Sleep Apnea

Sleep apnea is characterized by brief interruptions of breathing during sleep and occur repeatedly throughout the night. The most common type of sleep apnea is obstructive sleep apnea (OSA), caused by relaxation of soft tissue in the back of the throat that blocks the passage of air. Central sleep apnea (CSA) is caused by irregularities in the brain’s normal signals to breathe. Symptoms of sleep apnea include loud snoring, morning restlessness, morning headaches and irritability. Sleep apnea is more likely in people who are overweight and occurs much more frequently in men than in women.
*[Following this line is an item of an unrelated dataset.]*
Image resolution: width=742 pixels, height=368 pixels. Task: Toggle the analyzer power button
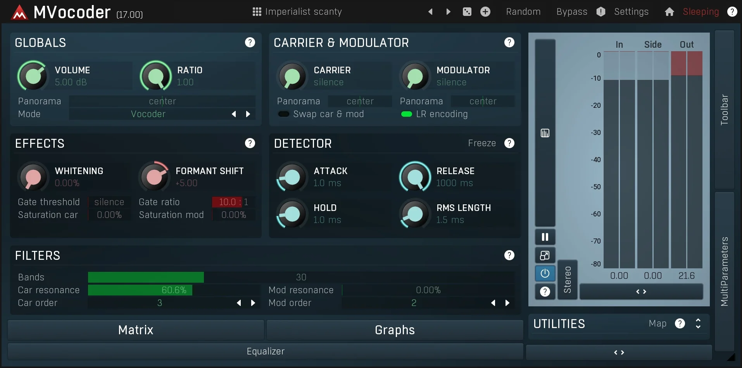coord(545,273)
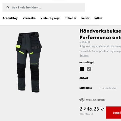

Most treatments for sleep apnea begin with the patient avoiding alcohol, tobacco and medications that relax the central nervous system such as sedatives and muscle relaxants. Some people are helped by devices that keep them from sleeping on their backs, or oral appliances to keep the airway open during sleep. For more severe cases, doctors often recommend continuous positive airway pressure (CPAP), in which a face mask is attached to a tube and a machine that blows pressurized air into the mask to keep the airway patent (open). Also available are machines that offer variable positive airway pressure (VPAP) and automatic positive airway pressure (APAP). Occasionally surgical removal of excess tissue is performed to allow the airway to remain open. For patients with mild sleep apnea, hypopnea or problems with snoring, there is another, less invasive treatment available in the form of a oral appliance.

The Mandibular Advancement Device (MAD) is a simple, patient-friendly oral appliance created for noninvasive treatment of Sleep Apnea and Snoring. The primary treatment mechanism of opening the bite and gently moving the mandible forward, is achieved with the use of advancement devices that offer varying degrees of mandibular advancement specific to a patients needs.